\usepackage[default]{sourcesanspro} \usepackage[T1]{fontenc}

5  Reading in Messy Data

Author

William Sheahan and Justin Millar

6 Reading in Messy Data with R

6.1 Reading in Messy Data with the Janitor Package

In this chapter we are going to practice reading data that is “messy”. We will use a package called “Janitor” to input “clean” column names, use tables to examine our data for inconsistencies, and use two functions, “if_else” and “case_when” to replace erroneous values where they appear.

To start, let’s load the packages we will need. These will include tidyverse and lubridate, which we have worked with before, as well as a new package called Janitor. For Janitor, you may need to install the package (using install.packages(“janitor”)), instead of just loading it with the library function.

library(tidyverse)
library(lubridate)
library(janitor)

6.2 Reading in The Data

An example dataset of randomized facilities’ RDT stockout data from DHIS2 can be accessed via the link in the code-chunk below.

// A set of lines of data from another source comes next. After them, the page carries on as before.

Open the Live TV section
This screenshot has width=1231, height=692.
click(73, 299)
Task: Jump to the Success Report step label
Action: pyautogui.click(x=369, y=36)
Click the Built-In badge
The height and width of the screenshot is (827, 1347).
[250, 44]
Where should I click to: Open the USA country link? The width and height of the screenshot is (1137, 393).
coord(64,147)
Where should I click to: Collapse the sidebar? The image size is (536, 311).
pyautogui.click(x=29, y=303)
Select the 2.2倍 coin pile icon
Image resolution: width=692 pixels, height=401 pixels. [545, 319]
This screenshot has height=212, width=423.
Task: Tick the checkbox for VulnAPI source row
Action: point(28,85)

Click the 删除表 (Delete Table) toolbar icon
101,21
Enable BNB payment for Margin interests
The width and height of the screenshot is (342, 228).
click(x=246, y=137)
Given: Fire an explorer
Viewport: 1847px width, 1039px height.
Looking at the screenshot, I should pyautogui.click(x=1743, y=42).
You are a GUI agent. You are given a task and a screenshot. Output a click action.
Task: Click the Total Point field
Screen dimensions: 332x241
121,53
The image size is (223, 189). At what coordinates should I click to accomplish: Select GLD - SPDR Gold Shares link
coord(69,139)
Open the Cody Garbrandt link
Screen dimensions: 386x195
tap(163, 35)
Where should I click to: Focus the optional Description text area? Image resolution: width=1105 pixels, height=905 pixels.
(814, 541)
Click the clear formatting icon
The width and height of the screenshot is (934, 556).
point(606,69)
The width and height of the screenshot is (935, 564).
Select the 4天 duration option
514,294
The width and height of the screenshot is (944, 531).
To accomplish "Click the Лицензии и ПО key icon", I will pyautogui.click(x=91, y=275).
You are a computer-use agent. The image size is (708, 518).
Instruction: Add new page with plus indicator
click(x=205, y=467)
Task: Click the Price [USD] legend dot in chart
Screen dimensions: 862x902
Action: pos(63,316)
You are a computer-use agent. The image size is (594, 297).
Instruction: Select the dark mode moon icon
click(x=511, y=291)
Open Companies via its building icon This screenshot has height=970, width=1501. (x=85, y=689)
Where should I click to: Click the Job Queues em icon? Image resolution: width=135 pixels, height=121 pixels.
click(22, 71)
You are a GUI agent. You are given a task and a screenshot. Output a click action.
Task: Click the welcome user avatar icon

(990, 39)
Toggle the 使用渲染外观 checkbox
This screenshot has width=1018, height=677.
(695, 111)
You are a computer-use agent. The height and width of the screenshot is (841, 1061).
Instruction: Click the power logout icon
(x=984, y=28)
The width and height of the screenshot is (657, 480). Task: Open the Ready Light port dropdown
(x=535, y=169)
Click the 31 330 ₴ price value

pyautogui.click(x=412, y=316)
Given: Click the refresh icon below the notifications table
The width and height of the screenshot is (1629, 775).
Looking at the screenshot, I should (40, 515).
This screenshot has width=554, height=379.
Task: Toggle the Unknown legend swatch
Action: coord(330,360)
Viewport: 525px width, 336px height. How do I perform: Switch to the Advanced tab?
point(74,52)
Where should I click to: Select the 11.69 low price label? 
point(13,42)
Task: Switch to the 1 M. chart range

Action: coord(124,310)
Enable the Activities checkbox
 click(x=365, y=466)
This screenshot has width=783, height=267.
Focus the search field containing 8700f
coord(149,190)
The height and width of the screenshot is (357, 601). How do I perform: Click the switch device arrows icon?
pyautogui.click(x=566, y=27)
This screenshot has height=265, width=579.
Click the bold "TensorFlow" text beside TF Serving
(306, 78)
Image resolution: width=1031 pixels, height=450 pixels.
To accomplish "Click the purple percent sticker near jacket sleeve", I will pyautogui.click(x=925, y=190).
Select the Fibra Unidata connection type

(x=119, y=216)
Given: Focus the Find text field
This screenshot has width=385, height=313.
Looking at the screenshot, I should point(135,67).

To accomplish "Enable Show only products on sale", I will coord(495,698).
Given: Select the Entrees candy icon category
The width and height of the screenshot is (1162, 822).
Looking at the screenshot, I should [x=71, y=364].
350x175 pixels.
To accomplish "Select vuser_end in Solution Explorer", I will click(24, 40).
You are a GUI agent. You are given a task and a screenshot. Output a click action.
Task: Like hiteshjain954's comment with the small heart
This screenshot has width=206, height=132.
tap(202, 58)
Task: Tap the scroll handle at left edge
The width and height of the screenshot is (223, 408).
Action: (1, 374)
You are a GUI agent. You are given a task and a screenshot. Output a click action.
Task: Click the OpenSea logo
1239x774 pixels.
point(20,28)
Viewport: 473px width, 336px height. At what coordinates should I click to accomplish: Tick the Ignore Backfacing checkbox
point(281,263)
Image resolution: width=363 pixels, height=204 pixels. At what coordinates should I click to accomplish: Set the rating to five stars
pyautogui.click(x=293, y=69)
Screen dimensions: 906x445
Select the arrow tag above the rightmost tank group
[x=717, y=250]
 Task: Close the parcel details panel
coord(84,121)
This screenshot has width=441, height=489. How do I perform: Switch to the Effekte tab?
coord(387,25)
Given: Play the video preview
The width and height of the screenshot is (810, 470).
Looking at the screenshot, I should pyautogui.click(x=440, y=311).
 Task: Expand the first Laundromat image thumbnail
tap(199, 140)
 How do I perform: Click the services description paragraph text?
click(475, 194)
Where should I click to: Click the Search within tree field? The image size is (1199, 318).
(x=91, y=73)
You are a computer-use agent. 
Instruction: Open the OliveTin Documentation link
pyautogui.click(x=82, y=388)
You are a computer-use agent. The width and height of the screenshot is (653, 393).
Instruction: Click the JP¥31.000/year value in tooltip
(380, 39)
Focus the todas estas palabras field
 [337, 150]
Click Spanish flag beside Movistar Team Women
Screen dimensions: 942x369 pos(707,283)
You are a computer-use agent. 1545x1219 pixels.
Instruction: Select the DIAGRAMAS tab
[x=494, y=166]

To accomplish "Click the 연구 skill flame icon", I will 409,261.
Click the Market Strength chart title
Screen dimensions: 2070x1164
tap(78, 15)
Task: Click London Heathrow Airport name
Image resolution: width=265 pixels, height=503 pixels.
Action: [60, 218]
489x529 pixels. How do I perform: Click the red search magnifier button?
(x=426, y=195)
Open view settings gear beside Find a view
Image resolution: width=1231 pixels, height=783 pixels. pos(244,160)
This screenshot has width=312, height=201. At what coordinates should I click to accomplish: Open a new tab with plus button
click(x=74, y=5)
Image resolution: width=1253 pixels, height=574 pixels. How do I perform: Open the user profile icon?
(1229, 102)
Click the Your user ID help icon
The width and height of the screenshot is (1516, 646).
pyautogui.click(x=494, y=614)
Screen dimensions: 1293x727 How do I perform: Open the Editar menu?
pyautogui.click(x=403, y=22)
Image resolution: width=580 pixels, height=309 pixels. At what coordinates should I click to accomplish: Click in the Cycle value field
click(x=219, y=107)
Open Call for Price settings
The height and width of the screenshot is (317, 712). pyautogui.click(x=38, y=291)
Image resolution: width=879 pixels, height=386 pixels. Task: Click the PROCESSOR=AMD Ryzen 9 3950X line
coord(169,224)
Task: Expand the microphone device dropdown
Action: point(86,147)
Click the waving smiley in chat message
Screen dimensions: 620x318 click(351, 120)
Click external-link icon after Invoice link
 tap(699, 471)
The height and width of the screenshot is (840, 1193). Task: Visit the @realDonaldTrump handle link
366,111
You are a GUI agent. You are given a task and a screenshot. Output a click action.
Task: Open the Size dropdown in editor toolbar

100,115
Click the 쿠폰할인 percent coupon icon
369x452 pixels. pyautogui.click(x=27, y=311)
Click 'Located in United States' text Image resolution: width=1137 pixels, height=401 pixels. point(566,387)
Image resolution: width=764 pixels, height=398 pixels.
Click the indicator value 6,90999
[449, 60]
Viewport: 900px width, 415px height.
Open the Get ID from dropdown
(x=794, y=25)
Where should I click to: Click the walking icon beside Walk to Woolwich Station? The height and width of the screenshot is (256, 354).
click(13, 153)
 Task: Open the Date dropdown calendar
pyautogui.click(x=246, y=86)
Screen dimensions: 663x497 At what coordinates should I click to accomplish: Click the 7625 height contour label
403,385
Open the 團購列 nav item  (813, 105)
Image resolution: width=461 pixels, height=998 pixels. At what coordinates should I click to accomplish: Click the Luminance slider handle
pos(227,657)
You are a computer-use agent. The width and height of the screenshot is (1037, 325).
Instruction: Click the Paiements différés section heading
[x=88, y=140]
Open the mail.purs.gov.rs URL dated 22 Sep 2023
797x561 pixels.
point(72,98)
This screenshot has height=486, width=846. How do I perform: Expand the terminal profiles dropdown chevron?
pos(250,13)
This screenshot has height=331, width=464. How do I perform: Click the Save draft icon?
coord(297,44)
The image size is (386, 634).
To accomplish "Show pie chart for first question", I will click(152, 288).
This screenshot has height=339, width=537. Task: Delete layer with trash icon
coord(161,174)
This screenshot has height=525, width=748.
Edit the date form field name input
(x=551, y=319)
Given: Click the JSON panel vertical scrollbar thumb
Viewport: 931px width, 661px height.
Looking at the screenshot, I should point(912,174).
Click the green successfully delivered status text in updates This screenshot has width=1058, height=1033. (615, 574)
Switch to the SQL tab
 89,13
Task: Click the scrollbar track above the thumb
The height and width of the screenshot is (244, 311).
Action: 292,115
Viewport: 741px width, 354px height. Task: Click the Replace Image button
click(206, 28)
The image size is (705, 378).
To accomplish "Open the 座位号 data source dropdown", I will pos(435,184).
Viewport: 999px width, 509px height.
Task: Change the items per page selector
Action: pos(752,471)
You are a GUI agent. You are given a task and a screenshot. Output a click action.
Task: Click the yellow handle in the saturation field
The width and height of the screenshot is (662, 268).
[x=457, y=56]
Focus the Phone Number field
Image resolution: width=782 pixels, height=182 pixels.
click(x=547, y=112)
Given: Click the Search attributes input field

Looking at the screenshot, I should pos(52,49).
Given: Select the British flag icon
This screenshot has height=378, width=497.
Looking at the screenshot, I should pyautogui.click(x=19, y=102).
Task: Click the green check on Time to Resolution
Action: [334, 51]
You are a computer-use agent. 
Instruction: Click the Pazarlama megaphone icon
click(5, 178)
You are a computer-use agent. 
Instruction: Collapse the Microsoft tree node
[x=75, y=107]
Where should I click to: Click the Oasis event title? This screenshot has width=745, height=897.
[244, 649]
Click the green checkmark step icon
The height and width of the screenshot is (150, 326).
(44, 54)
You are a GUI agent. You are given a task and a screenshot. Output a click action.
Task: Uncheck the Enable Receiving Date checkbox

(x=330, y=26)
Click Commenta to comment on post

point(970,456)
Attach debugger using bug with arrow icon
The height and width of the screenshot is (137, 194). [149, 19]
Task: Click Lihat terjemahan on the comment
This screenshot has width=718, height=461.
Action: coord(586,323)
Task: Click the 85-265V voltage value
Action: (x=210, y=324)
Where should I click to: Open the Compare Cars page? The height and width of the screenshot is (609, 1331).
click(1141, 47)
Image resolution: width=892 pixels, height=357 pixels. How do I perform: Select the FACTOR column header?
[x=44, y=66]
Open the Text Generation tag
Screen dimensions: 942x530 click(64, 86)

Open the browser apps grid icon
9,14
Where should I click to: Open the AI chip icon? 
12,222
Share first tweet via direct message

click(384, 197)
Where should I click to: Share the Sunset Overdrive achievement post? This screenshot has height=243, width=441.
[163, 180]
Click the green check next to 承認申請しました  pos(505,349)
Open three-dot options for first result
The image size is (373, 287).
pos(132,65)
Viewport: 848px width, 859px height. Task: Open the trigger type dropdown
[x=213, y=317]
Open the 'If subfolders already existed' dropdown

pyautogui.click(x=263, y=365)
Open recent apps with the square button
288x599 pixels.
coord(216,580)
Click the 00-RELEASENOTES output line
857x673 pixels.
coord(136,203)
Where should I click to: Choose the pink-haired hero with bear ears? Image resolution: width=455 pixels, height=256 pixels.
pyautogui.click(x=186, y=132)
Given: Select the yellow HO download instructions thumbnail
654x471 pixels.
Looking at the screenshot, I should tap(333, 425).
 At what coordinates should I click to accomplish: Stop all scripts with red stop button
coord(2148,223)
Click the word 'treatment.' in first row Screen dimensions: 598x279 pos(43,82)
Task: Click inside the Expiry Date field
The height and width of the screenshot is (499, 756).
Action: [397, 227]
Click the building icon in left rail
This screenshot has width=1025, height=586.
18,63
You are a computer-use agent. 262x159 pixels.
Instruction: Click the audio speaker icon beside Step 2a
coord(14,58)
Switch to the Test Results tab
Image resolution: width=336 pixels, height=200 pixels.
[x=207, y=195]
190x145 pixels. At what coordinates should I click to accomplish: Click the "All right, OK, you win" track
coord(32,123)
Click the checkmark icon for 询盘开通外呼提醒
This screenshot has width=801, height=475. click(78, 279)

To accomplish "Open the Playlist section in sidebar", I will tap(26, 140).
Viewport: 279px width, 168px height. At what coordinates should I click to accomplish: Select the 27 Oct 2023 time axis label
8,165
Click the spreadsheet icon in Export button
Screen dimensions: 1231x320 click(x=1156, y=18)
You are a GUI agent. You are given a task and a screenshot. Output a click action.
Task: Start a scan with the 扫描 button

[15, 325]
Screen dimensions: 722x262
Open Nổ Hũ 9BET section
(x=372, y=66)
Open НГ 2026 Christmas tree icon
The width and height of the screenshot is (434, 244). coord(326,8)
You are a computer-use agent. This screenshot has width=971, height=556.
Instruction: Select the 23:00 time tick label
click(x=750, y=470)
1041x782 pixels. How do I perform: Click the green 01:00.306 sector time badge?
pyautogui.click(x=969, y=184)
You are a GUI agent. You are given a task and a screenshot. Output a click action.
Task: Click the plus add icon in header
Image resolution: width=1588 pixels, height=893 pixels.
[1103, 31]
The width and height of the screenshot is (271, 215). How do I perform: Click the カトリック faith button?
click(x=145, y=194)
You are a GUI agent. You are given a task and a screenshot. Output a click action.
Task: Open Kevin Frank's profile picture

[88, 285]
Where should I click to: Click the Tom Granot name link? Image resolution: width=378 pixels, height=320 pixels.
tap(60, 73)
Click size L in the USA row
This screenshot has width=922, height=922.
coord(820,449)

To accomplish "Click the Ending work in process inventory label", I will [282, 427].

Question 1: After loading this dataset normally with the code below, what do you notice about it that we may want to fix before beginning analysis?

example_messy <- readr::read_csv("https://drive.google.com/uc?export=download&id=1fKbTh9rCnG79Q4J4D2gpXC5DjjEZrfAd")

names(example_messy)
[1] "Province"               "district"               "reported year"         
[4] "reported_Month"         "month's id"             "Stocked_Out_Facilities"

You may notice that the column names are provided in a number of unhelpful formats (capital and lowercase letters, spaces, unusual punctuation, etc.) that R does not understand easily.

We want to have our column names be as tidy as possible when we are calling them in our analysis, and we can use the clean_names function from the Janitor package to do this for us when we load-in the data.

example_clean <- readr::read_csv("https://drive.google.com/uc?export=download&id=1fKbTh9rCnG79Q4J4D2gpXC5DjjEZrfAd") %>%
  janitor::clean_names() 

names(example_clean)
[1] "province"               "district"               "reported_year"         
[4] "reported_month"         "months_id"              "stocked_out_facilities"

6.3 Examining the Data

Now that the column names are tidy, let’s explore the variables to see if there are any issues with missing or unusual data. We can do this in a number of ways, but often the simplest and fastest way to do so is to make a table with a variable of interest.

Question 2: After running the code below, what issues did you find with the data?

table(example_clean$province, useNA = "always")
table(example_clean$district, useNA = "always")
table(example_clean$reported_year, useNA = "always")
table(example_clean$reported_month, useNA = "always")
table(example_clean$months_id, useNA = "always")
table(example_clean$stocked_out_facilities, useNA = "always")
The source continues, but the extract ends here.